### Task to complete
The result should be an exact copy of the entries below, free of pictures.

[Provided entries — start]

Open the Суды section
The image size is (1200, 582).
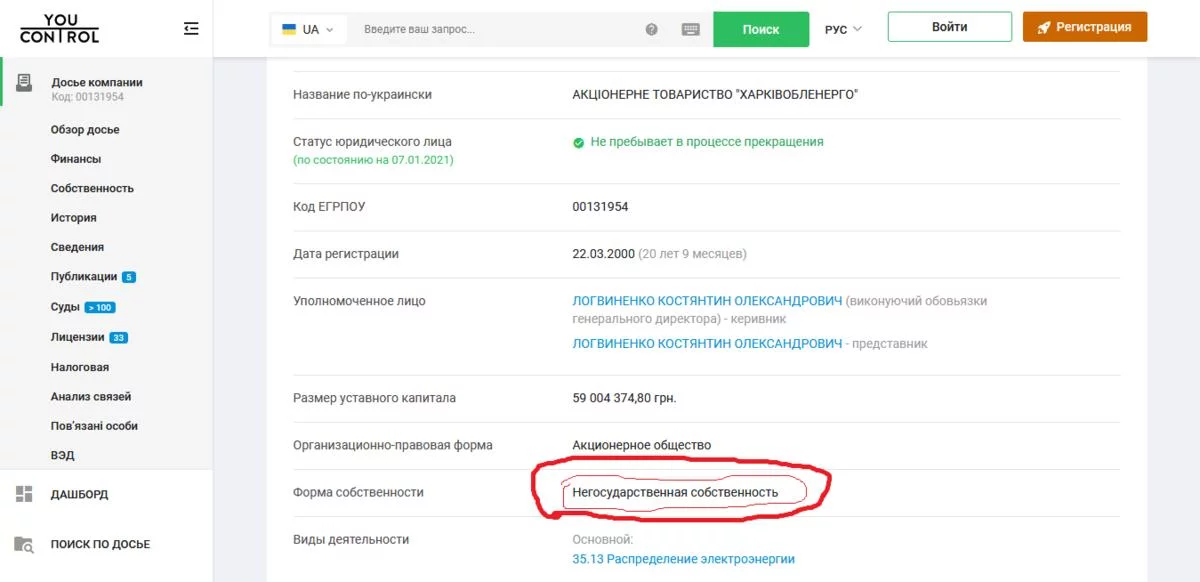pyautogui.click(x=65, y=307)
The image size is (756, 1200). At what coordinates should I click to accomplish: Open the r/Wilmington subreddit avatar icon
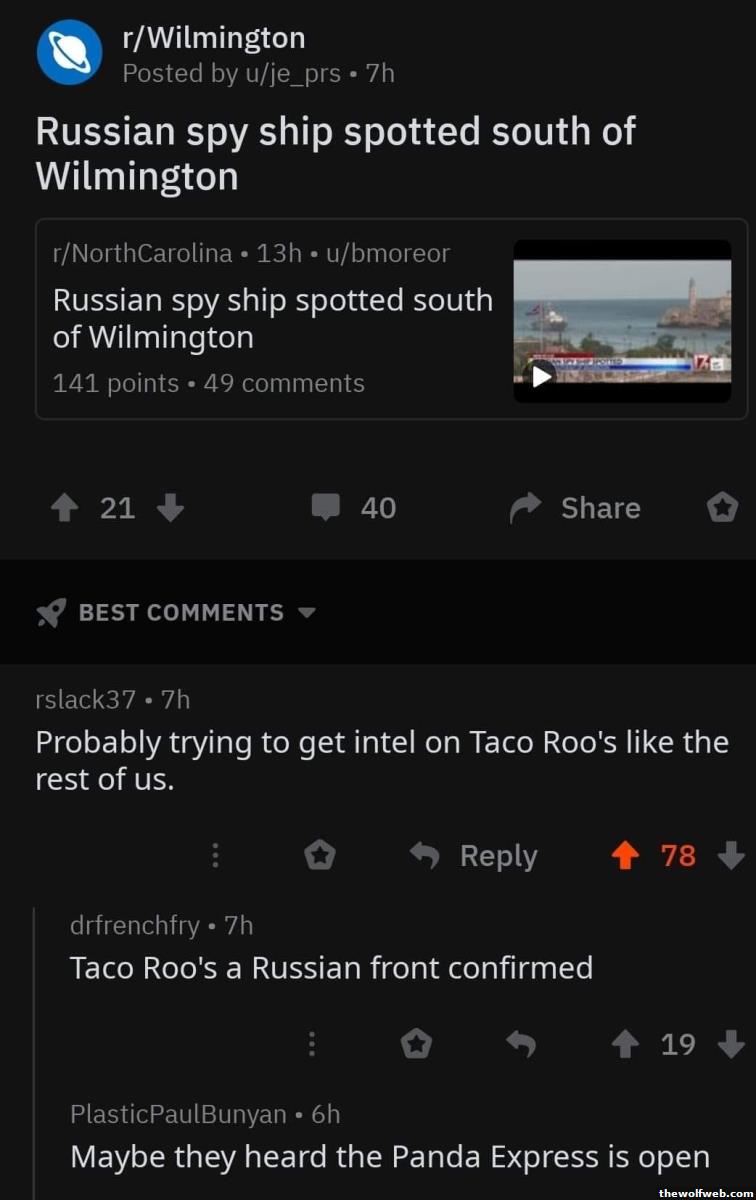pos(69,52)
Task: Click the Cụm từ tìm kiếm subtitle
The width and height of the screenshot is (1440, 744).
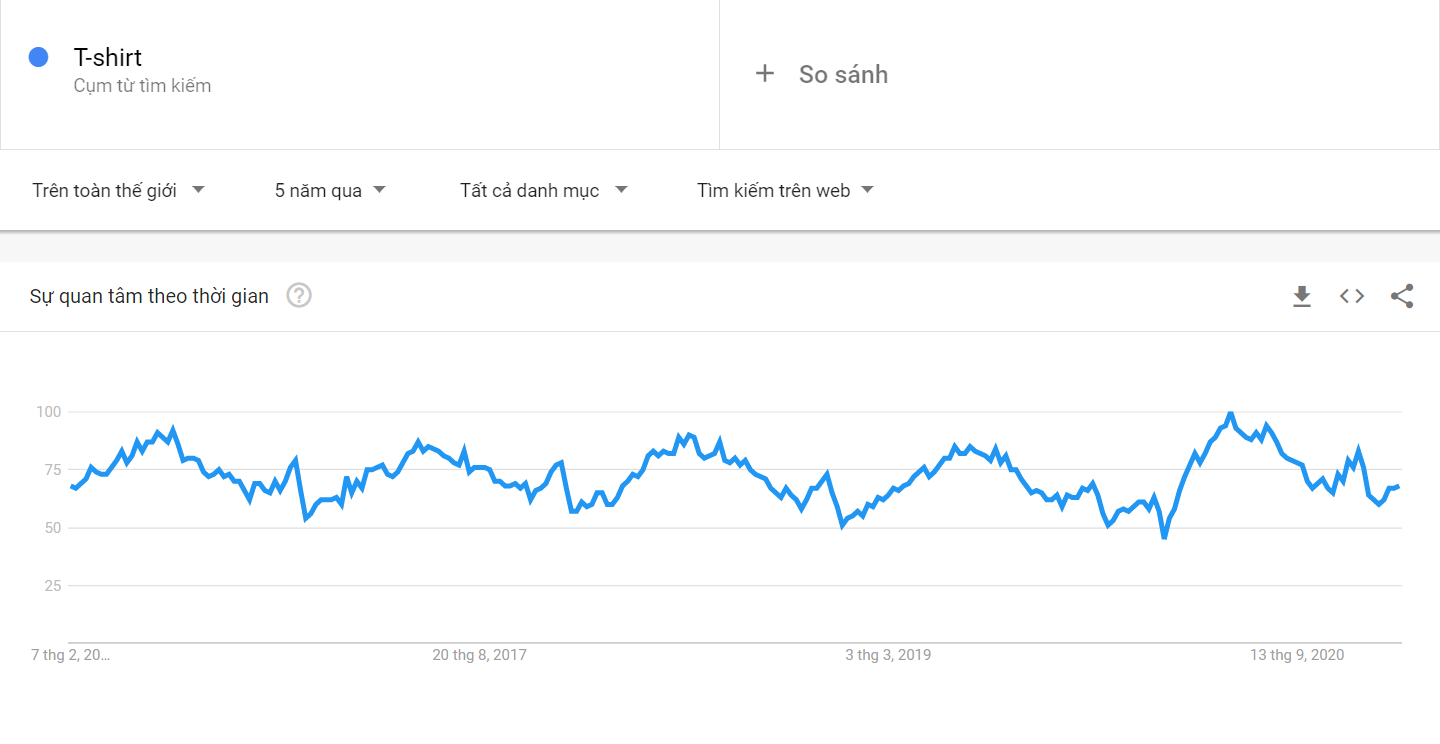Action: (142, 86)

[Provided entries — finish]

### Answer to this exercise
Open the Суды section
The image size is (1200, 582).
pyautogui.click(x=65, y=307)
The image size is (756, 1200). At what coordinates should I click to accomplish: Open the r/Wilmington subreddit avatar icon
pos(69,52)
Task: Click the Cụm từ tìm kiếm subtitle
The width and height of the screenshot is (1440, 744).
Action: (142, 86)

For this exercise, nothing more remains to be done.